Par Marie Varandat, publié le 05 août 2020

On croyait que la période de confinement allait tout changer et que les entreprises allaient capitaliser sur les mesures et les moyens mis en place dans l’urgence pour porter un nouveau regard sur l’organisation du travail. Que nenni !

Par Marie Varandat

Sitôt l’obligation de rester chez soi levée, les entreprises françaises ont majoritairement obligé leurs employés à retourner au bureau, quitte à déployer des trésors d’ingéniosité pour réorganiser l’espace et le présentéisme afin de respecter les distanciations sociales et les horaires décalés dans les transports en commun.

Pourtant on le sait : entre les pertes de temps dans les transports, les problèmes de mobilité durable que cela peut poser, le coût non négligeable de l’immobilier pour les entreprises sans oublier les nuisances et autres distractions au bureau… la culture du présentéisme coûte cher. Mal silencieux, elle associe la valeur du travail au nombre d’heures passées au bureau. Mais arriver le premier et partir le dernier est-il réellement un signe de productivité ? Champions du présentéisme avec 200h de plus que les Français en moyenne par an, les Japonais produisent 29% moins par personne que la France (source OCDE) ! À l’adage « le temps, c’est de l’argent » ne vaudrait-il pas mieux préférer « la motivation et l’implication, c’est de la productivité » ?

D’autant que directe ou indirecte, cette pression du présentéisme a aussi des effets sur le bien-être des collaborateurs. Combien coûte un burn-out ? Et plus généralement, combien coûte l’absentéisme au travail ? Il coûte très exactement 107,9 milliards d’euros par an en France, soit 4,7 % du PIB, selon une étude de l’institut Sapiens.

Et n’allez pas croire que ces absences sont dues à la fainéantise des Français. Pour l’étude, elles sont dans 99 % des cas liées aux conditions de travail dégradées, à une organisation du travail défaillante ou encore des défauts de management de proximité. Le mal-être est tel que 48% des répondants d’un récent sondage réalisé par OnePoll en collaboration avec GoTo by LogMeIn seraient prêts à accepter une baisse de salaire pour demeurer en télétravail. Au passage, 77% estiment aussi que ce serait le meilleur moyen pour « aider l’environnement ».
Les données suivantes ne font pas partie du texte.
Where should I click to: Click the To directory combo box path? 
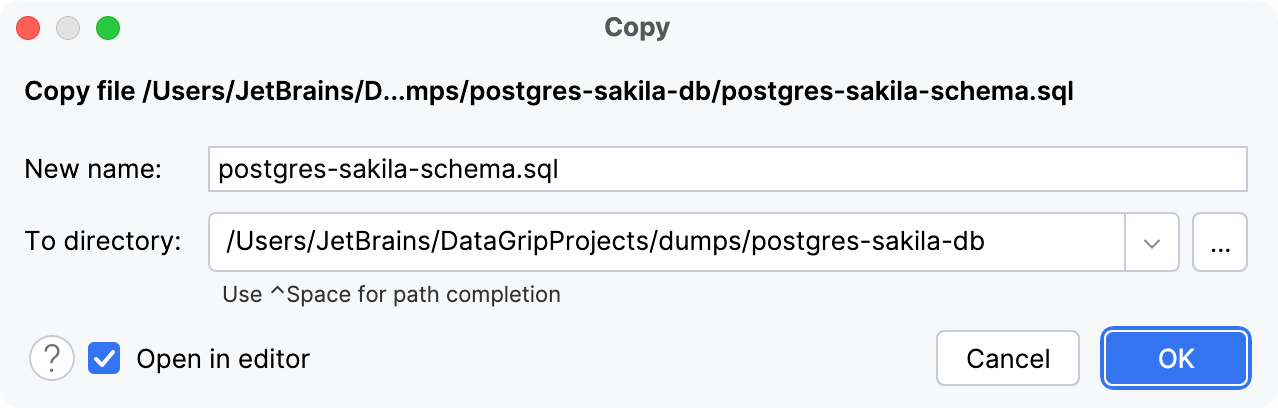[666, 243]
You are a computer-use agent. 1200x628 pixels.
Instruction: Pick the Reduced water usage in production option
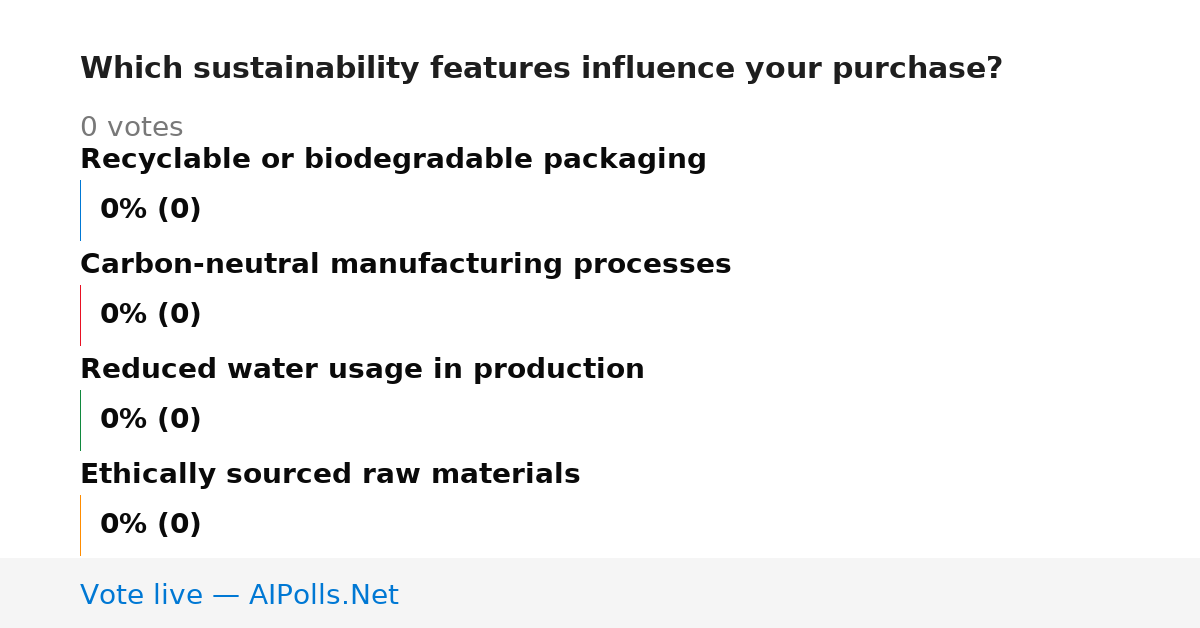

Bien entendu, les entreprises ne sont pas toujours responsables de cet état de fait. Victimes du regard des autres et de la culture ambiante française, beaucoup de collaborateurs se mettent la pression tout seuls.
De la même façon, tous les métiers ne sont pas adaptés au télétravail et tous les Français ne sont pas forcément de bons candidats au travail à la maison.
Comme l’a souligné Satya Nadella, CEO de Microsoft, l’idée n’est pas de passer d’un dogme à l’autre avec tout le monde en télétravail, ni même tout le temps en télétravail.

Donner la liberté aux collaborateurs de choisir, en revanche, devrait être le nouvel état d’esprit des entreprises qui ont appris du confinement et des attentes de leurs collaborateurs. Et ce, sans infantilisation des Français avec des logiciels espions embarqués dans leur PC qui surveillent si la souris bouge ou à quelle heure a été envoyé le premier et le dernier mail (les coupables se reconnaîtront).

Les Français ne sont pas des enfants, il faut les traiter en adultes responsables, capables d’accomplir les tâches qu’on leur confie dans un délai imparti, charge à eux de trouver la meilleure organisation entre leur vie privée et leur vie professionnelle.